Cada dia tem sido pior do que o anterior. Na sexta-feira, morreram mais de 60 palestinianos, sábado quase 90, domingo 120, incluindo 70 num só bairro, Shajaya, subúrbio da Cidade de Gaza, descrito por Israel como “uma fábrica de bombas”. Segunda-feira, enquanto mais de 100 palestinianos morriam (28 de uma só família), começaram a multiplicar-se os apelos a um cessar-fogo. Obama fez um. O Conselho de Segurança das Nações Unidas reuniu-se para aprovar uma declaração onde pede o fim imediato das hostilidades. Ban Ki-moon, secretário-geral da organização, foi mais longe na linguagem edescreveu o ataque israelita a Shajaya como “uma acção atroz”.
Ban falava ainda no Qatar, primeira paragem de um pequeno périplo no Médio Oriente. Ao contrário dos outros líderes que têm ido à região, o líder da ONU preferiu iniciar em Doha a sua viagem, seguindo só depois para o Cairo e Israel. O mundo ocidental continua a insistir na mediação egípcia, mas é no Qatar, onde vive exilado o líder do Hamas, Khaled Meshaal, que algo pode ser conseguido junto do movimento, que é classificado como organização terrorista por Israel, EUA e a União Europeia.

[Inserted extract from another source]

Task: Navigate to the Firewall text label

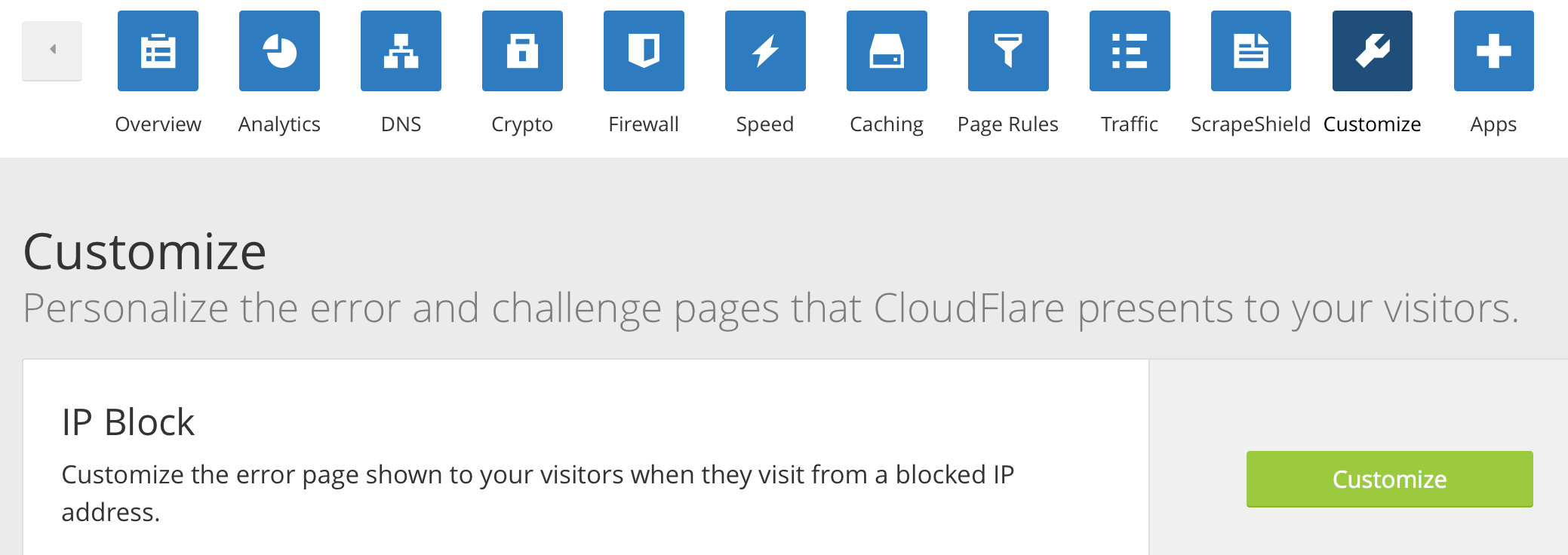Action: 644,124
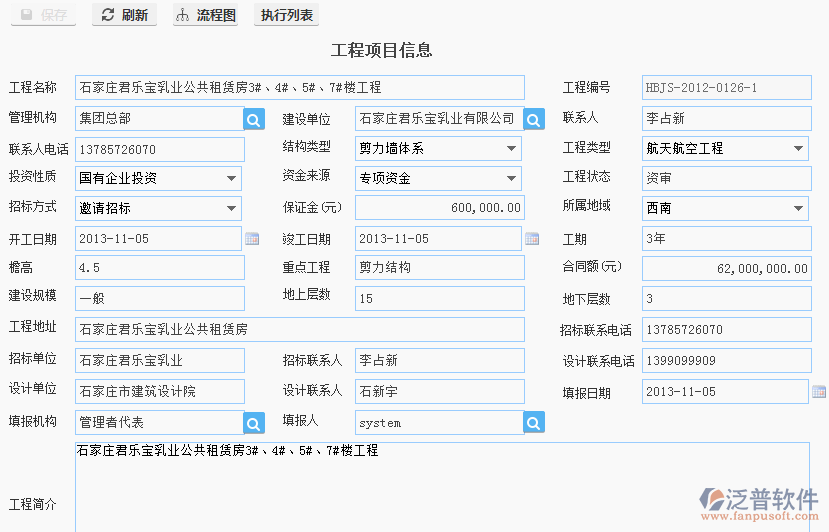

Segunda-feira foi o dia em que finalmente o líder da Autoridade Palestiniana,Mahmoud Abbas, se encontrou com Meshaal. No fim, pediram o fim “da agressão israelita” e pareceram ter afinado agulhas. Agora, já não é só o Hamas que exige o fim do bloqueio a Gaza (da Faixa não se pode sair nem para Israel, onde o impedem checkpoints e uma vedação fortificada, nem para o Egipto nem para o mar, patrulhado por Israel), com a abertura do posto fronteiriço de Rafah (Egipto) ou a libertação de prisioneiros detidos por Israel.

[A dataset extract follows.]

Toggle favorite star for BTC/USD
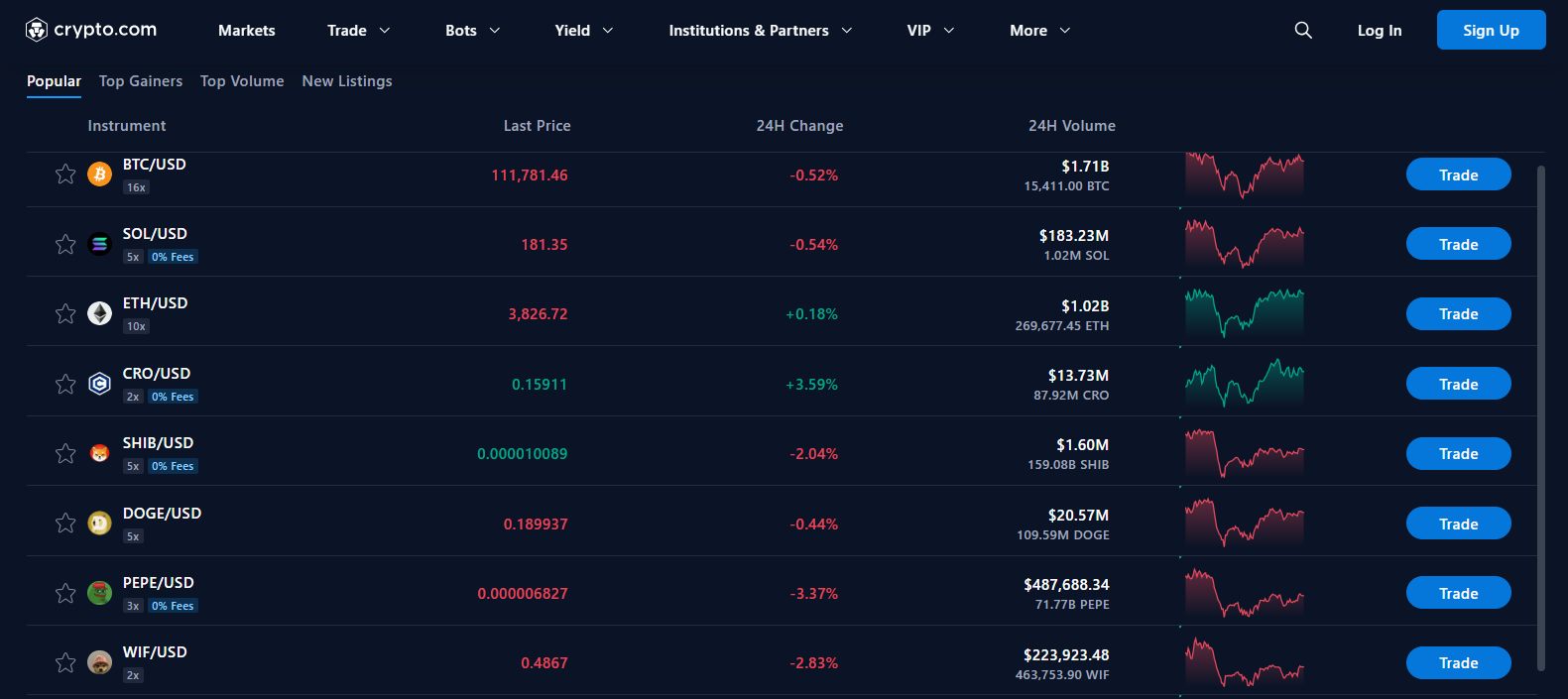1568x699 pixels. 65,175
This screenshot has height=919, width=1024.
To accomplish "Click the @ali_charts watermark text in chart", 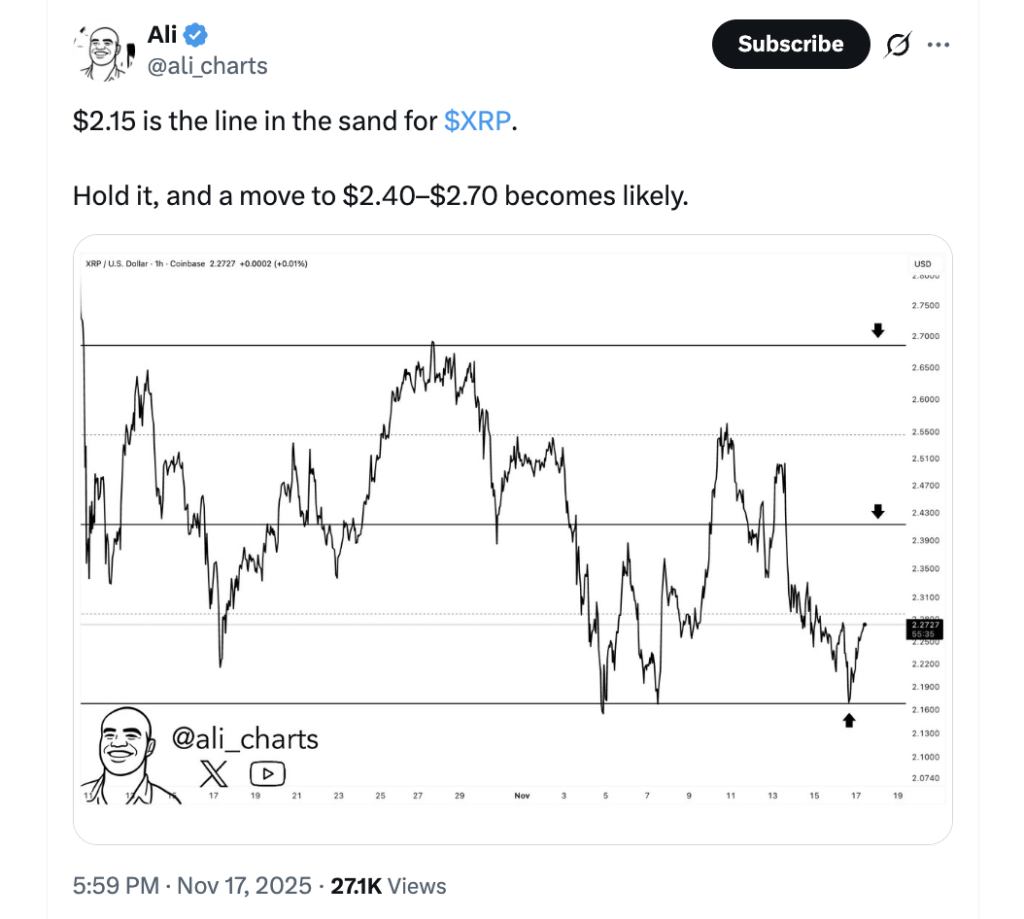I will coord(246,739).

“Isto não são condições mas compromissos que Israel deve honrar”, afirmou depois do encontro Saeb Erakat, o homem que costuma negociar em nome da Fatah, de Abbas as tentativas internacionais para obter a paz. Esta guerra, que Israel começou por chamar “operação” e agora descreve como “campanha”, “é uma guerra dirigida, não contra Gaza, mas contra o conjunto do povo palestiniano, da sua reconciliação e do projecto de dois Estados”, um palestiniano, um israelita, disse ainda Erakat.
Apoio internacional “muito forte”
Recorde-se que o actual conflito acontece menos de três meses depois de as duas facções da Palestina terem chegado a um consenso para formar um governo de unidade que deveria ter assumido a gestão da Cisjordânia e de Gaza. Ao mesmo tempo, segue-se a um esforço liderado pelo secretário de Estado de Obama, John Kerry, para negociar um acordo de paz (Israel recusou continuar nas negociações após a reconciliação da Fatah, que governa a Cisjordânia ocupada, com o Hamas, eleito nas legislativas de 2006 na Faixa de Gaza).
Depois do Qatar, Abbas enviou representantes seus para o Cairo, a tempo de lá chegarem para discutir com Ban e com Kerry, que aterrou na capital egípcia segunda-feira à noite. O Governo de Netanyahu diz que as suas forças “estão a avançar no terreno de acordo com os planos” e que “a operação vai continuar a ser alargada até estarem alcançados os seus objectivos – restaurar a calma para os cidadãos israelitas durante um longo período”.